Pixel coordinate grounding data
= Beginning of Section =
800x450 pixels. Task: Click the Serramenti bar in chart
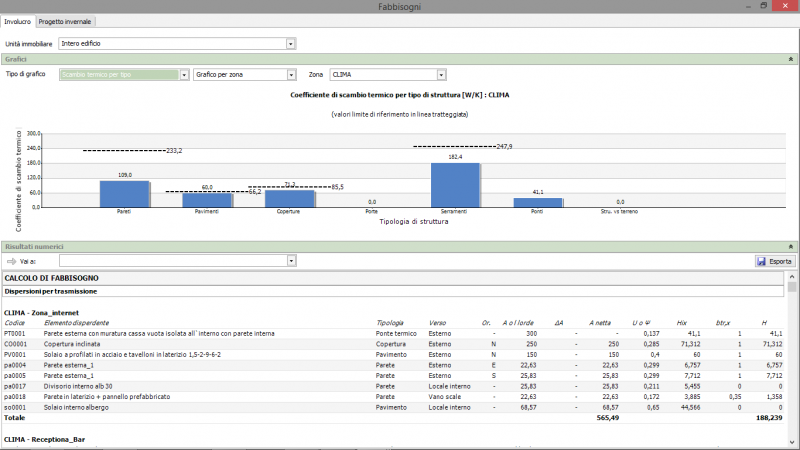click(x=455, y=184)
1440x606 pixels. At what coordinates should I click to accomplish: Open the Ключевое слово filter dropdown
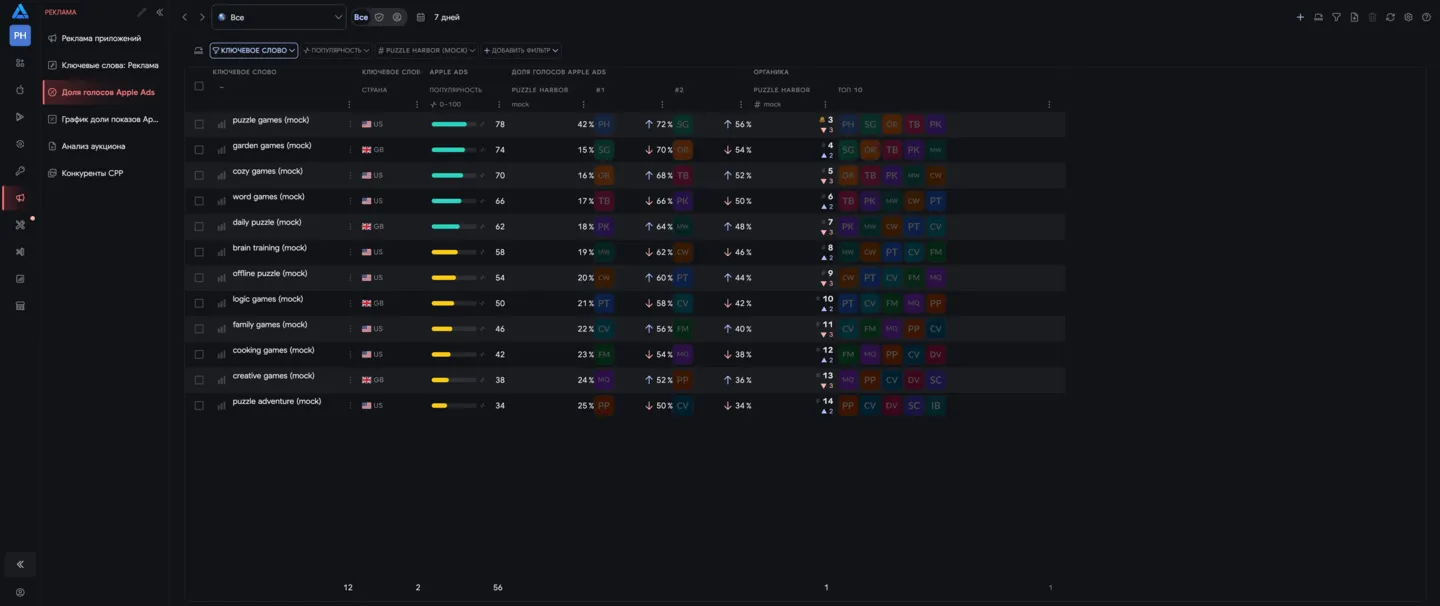coord(254,50)
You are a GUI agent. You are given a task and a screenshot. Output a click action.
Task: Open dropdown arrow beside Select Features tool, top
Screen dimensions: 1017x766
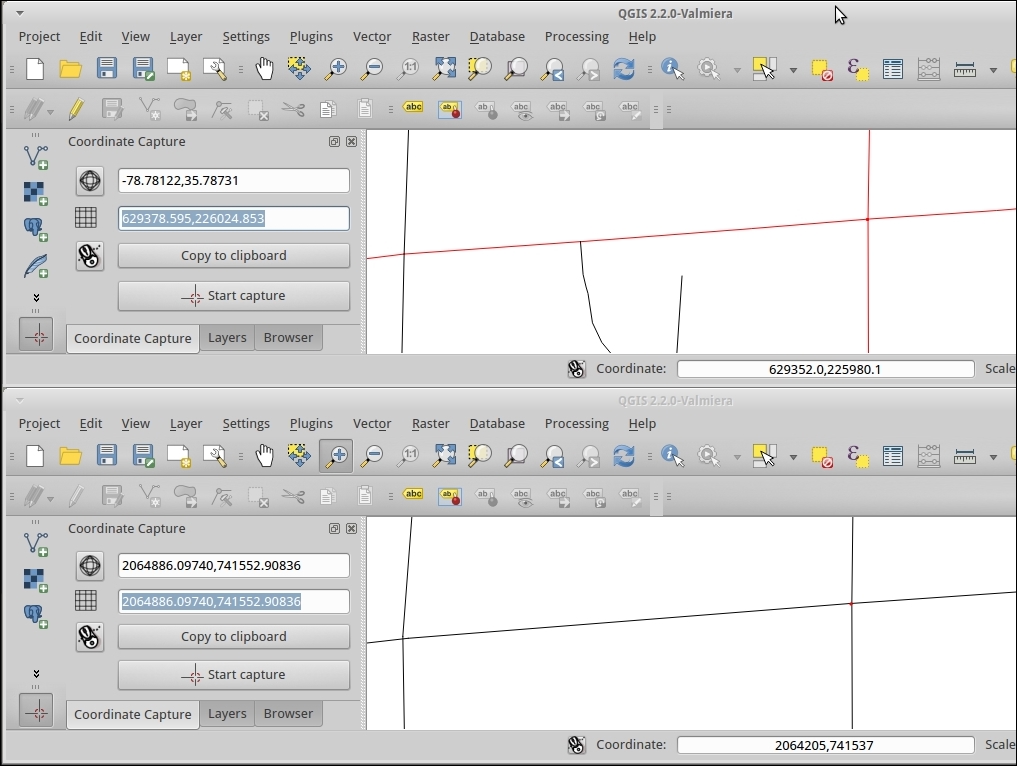(x=793, y=70)
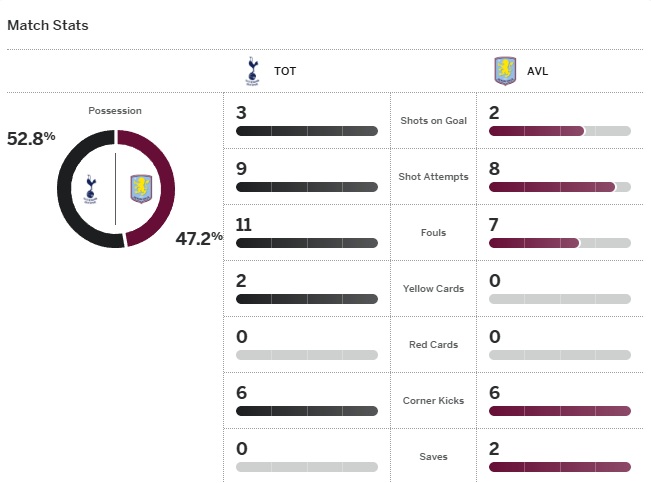Click the Aston Villa crest in the header
651x483 pixels.
pyautogui.click(x=505, y=71)
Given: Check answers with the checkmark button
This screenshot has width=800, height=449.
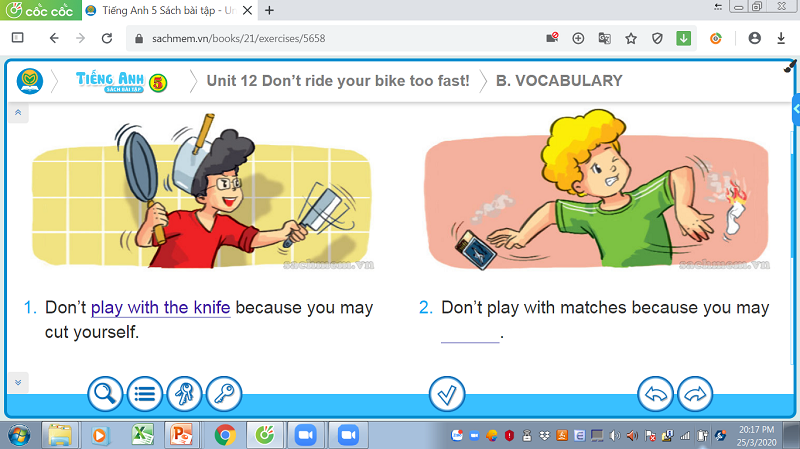Looking at the screenshot, I should (x=447, y=394).
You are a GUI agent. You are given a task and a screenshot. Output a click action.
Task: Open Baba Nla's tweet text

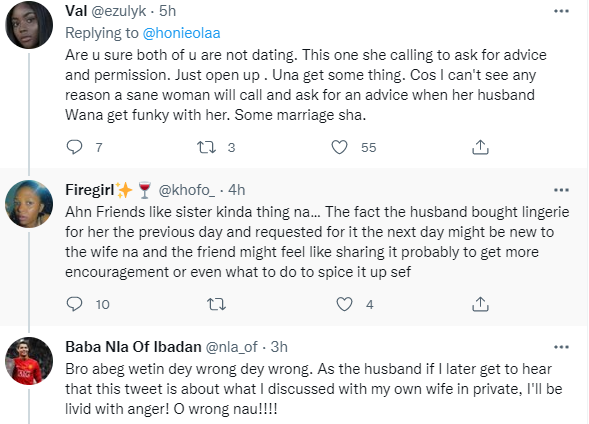point(314,389)
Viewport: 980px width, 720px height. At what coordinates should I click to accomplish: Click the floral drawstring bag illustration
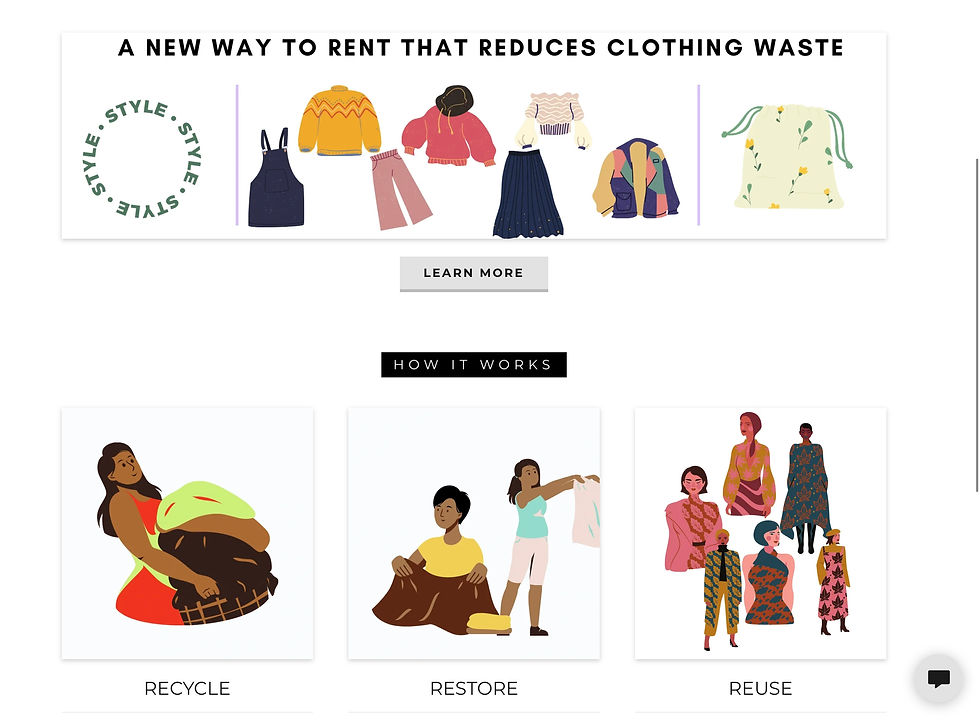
= End of Section =
* TASK TO COMPLETE: Leaving out the pictures, return the records exactly as given.

* TASK OUTPUT:
800x450 pixels. Task: Click the Serramenti bar in chart
click(x=455, y=184)
1440x606 pixels. At what coordinates should I click to accomplish: Open the Ключевое слово filter dropdown
coord(254,50)
You are a GUI agent. You are given a task and a screenshot. Output a click action.
Task: Open dropdown arrow beside Select Features tool, top
Screen dimensions: 1017x766
(x=793, y=70)
Click the Aston Villa crest in the header
651x483 pixels.
pyautogui.click(x=505, y=71)
Given: Check answers with the checkmark button
This screenshot has width=800, height=449.
Looking at the screenshot, I should (x=447, y=394).
You are a GUI agent. You are given a task and a screenshot. Output a click action.
Task: Open Baba Nla's tweet text

point(314,389)
Viewport: 980px width, 720px height. At what coordinates should I click to accomplish: Click the floral drawstring bag illustration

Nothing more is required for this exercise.